8.     Line 78: The metabolite identification by MS from GC-MS and LC-MS recordings must be clearly explained to avoid confusing interpretations by readers. There is no explanation of how the authors find the structures. Therefore, a paragraph explaining metabolite identification and the level (i.e., 1,2,3, etc.) must be provided from the data of both analytical platforms.

9.     Table 3: The way of obtaining the relative abundance must be provided. In addition, the accurate mass and error of each metabolite in this table must be informed for readers.

10.  Table 6: How many replicates?

11.  Discussion: This section needs to be revised since some passages involve a compilation of results. Detailed scrutiny is recommended.

12.  Line 309: This reference is not in the correct format citation. Be consistent throughout the manuscript.

13.  Line 322: The type of analyzer in the MSD must be informed.

14.  Line 330: Linear retention indexes must be added to ensure correct metabolite identification since the only EIMS comparison with libraries is inadequate for proper identification. This data must also be added in the corresponding sections of the manuscript.

15.  Line 346: This information about MS is repeated (line 333).

16.  Line 367: The antioxidant capacity assays are not related to in vitro trials. They just constitute an in-tube/in-well chemical assay. In addition, they are related to antioxidant capacity (thermodynamically tested) instead of antioxidant activity (kinetically tested). Be consistent throughout the manuscript.

17.  Line 394: Verification of data normality is missing to justify using parametric tests such as ANOVA and DUNCAN.

18.  The conclusion section needs to be also improved since it is very general and laconically organized, and no conceptual findings from the mechanistic point of view are not provided.

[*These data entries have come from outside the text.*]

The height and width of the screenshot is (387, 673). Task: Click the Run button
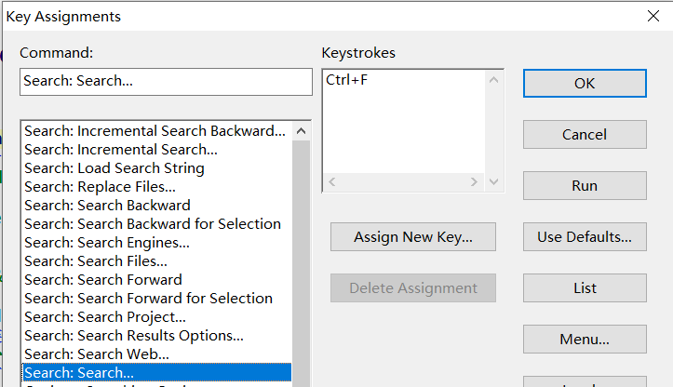[585, 186]
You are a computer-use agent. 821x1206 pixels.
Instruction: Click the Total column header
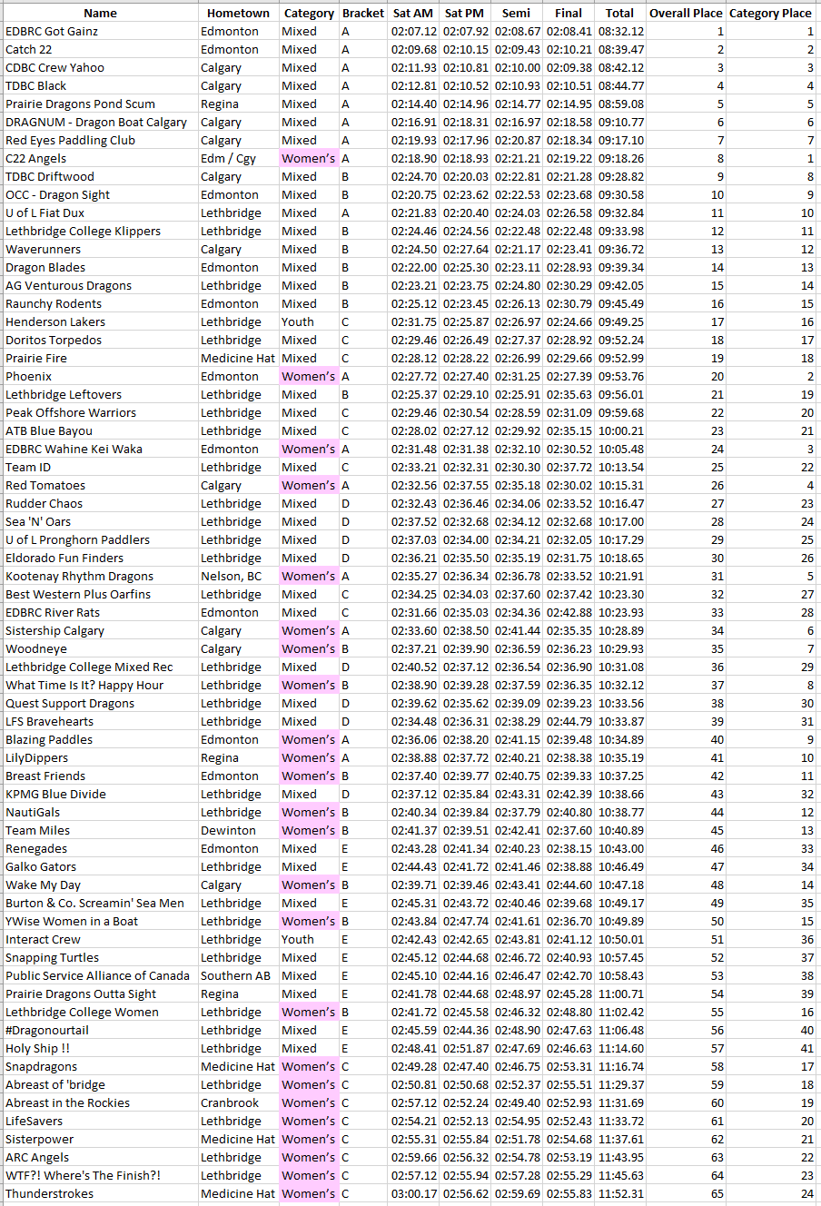click(620, 13)
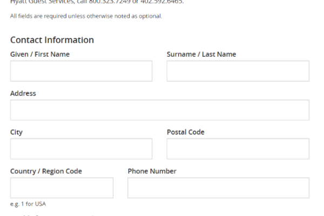
Task: Click the Hyatt Guest Services text
Action: (x=42, y=2)
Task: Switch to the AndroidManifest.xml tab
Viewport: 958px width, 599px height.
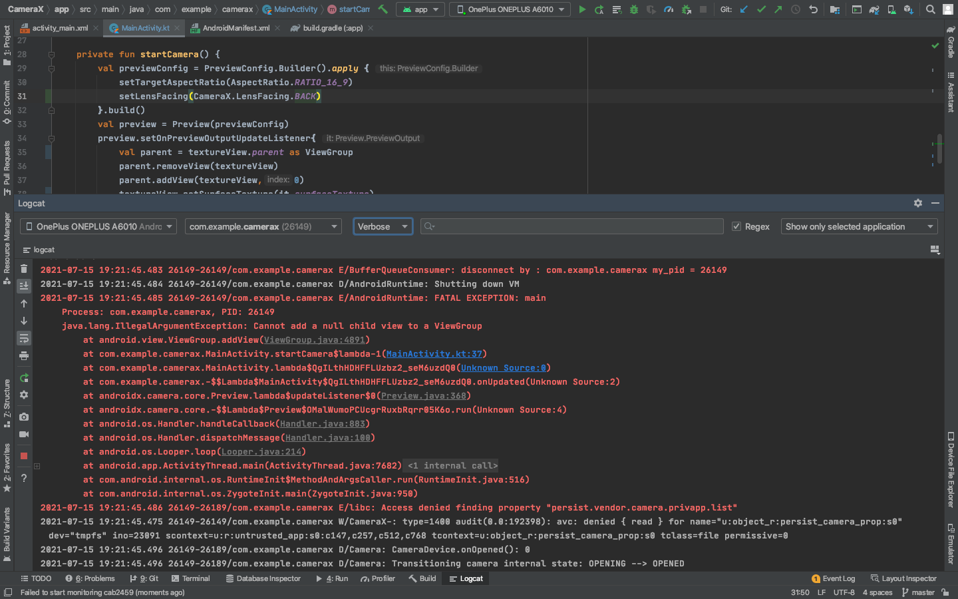Action: coord(236,28)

Detailed scrutiny should be performed throughout the manuscript to look for grammar, stylistic, and even typos issues. A language editing service is therefore recommended.

Author Response

Dear Reviewer, please see the attachment.

Author Response File: Author Response.docx

Reviewer 4 Report

The MS entitled " Extraction methods, chemical characterization, and in vitro biological activities of Plinia cauliflora (Mart.) Kausel peels" was thoroughly reviewed. The MS is well composed, supported by relevant literature and the results are systematically presented. The authors have discussed about the different extraction methods and the chemical composition of Kausel extracts as well as their antioxidant and antimicrobial activities. The use of GCMS and HPLC MS is well defined.

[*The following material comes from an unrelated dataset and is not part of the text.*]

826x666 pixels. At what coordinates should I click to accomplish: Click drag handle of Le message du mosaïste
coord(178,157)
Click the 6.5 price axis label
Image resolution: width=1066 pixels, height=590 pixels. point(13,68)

some of my queries are as under.

1. The scientific names of plants/organisms should be in italic throughout the MS. The literature should be updated.

2. In Total phenolic content assay, usually 517 nm is applied as wave length maxima. kindly mention the wavelength.

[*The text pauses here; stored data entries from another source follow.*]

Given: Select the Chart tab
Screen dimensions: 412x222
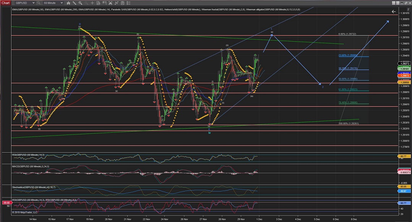Looking at the screenshot, I should click(x=5, y=3).
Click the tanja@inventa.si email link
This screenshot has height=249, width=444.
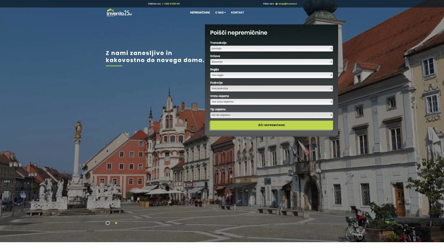(288, 3)
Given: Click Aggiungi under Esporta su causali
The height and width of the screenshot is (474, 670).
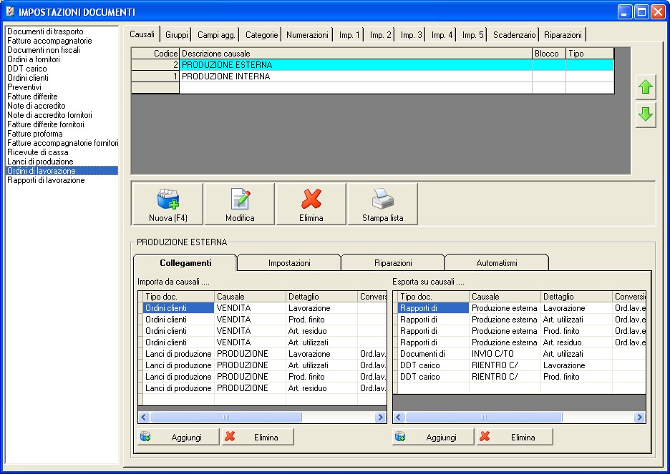Looking at the screenshot, I should 433,437.
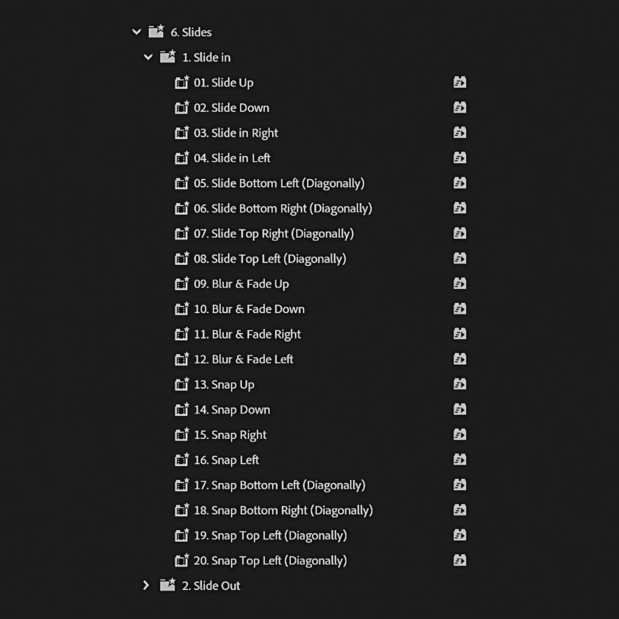This screenshot has width=619, height=619.
Task: Click the 2. Slide Out bin icon
Action: (168, 585)
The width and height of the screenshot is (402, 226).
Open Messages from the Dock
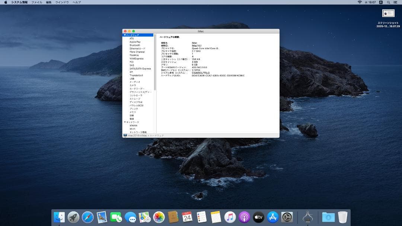[x=131, y=217]
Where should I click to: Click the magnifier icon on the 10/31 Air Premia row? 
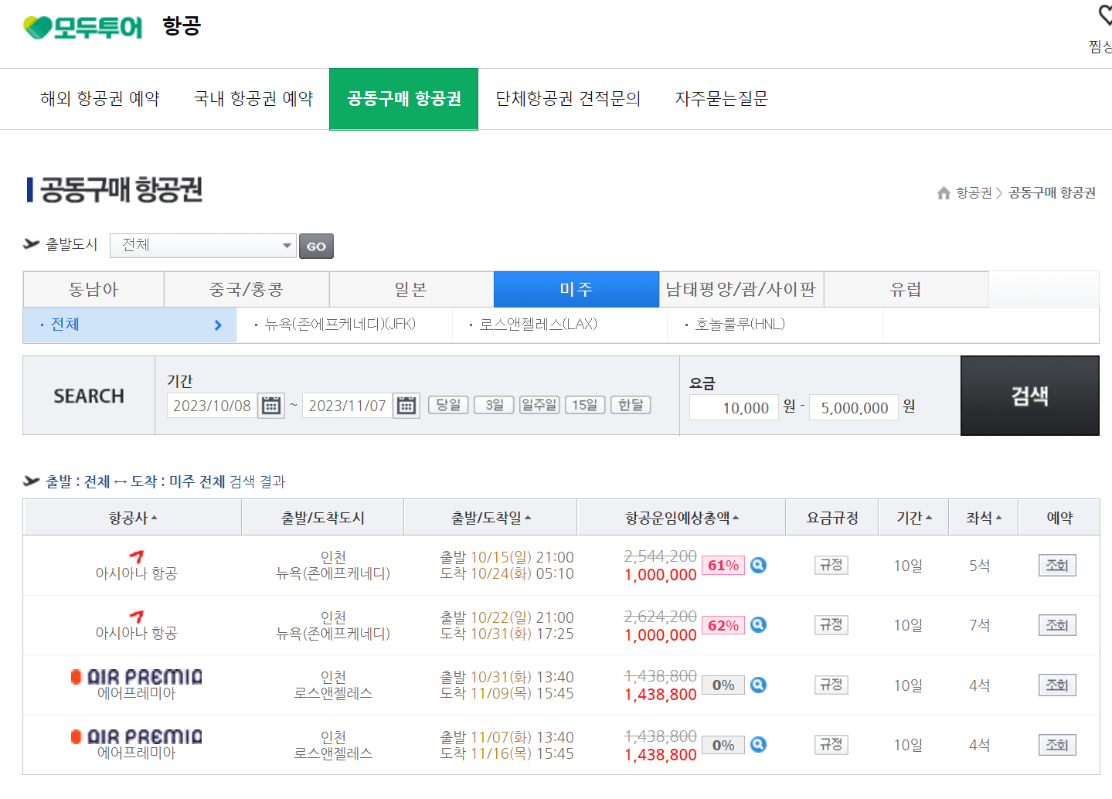pyautogui.click(x=758, y=685)
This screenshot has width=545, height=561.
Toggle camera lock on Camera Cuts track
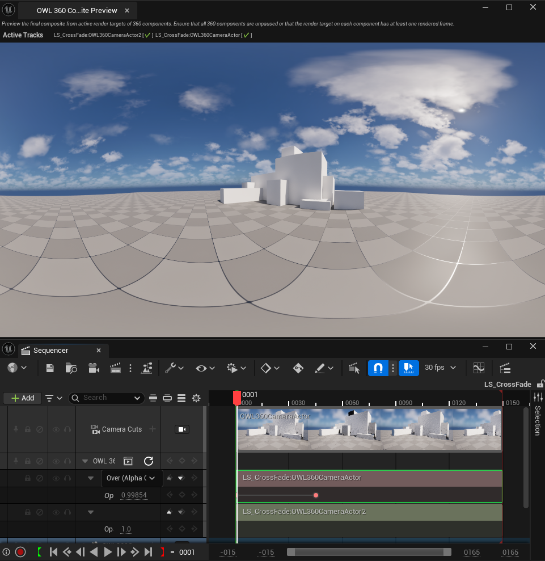pos(182,429)
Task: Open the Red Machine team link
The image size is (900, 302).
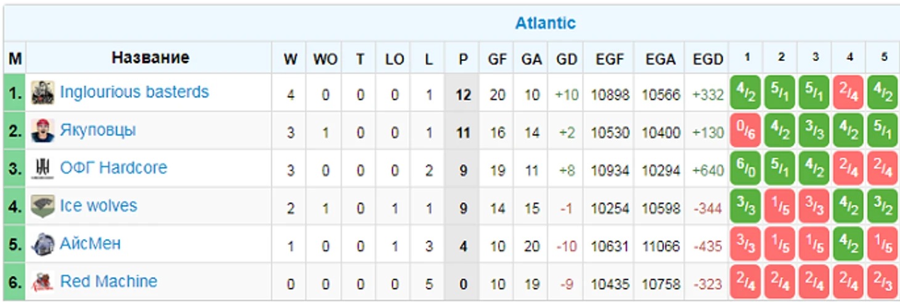Action: tap(108, 282)
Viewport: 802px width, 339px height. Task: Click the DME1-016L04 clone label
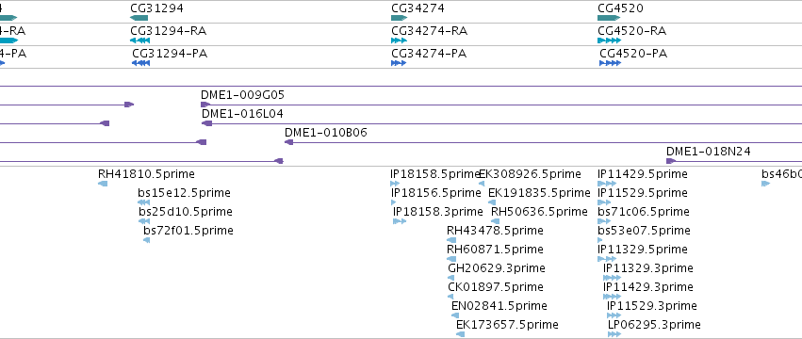coord(242,114)
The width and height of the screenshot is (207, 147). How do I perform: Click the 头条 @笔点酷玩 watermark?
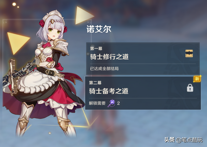(x=183, y=140)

4. The expression should be in mg EAG gext^-1 rather than µg EAG gext^-1) (standard).

5. Provide FID/total ion chromatogram for table 1.

6. Line 296-310. How the precipitate with ethanol was formed? And how was the ppt obtained? Include the process in the said lines.

7.  in GCMS analysis, what kind of derivatization agent was used? Since the extract usually contains non-volatile compounds.

8. why need of GCMS when HPLC-MS was used for detail analysis? Were there any individual standard run along with the sample?

 Extensive editing of English language required.

Author Response

Dear Reviewer, please see the attachment.

Author Response File: Author Response.docx

Round 2

Reviewer 2 Report

I had gone through the revised manuscript and my comments were attached herein. Although authors had provided some responses as compared with the previous version, I still felt that the present manuscript did not meet the minimum criteria of Pharmaceuticals. The characterization of significant constituents was limited and the bioactivities were not examined in the molecular level. There was not any significant improvement of the new drug discovery. Conclusively, I stood on my previous point that this manuscript could not be accepted for publication.

Reviewer 3 Report

The authors addressed my comments adequately so that the manuscript can be considered further.

Reviewer 4 Report

The suggestions have been incorporated and the quality of manuscript is improved.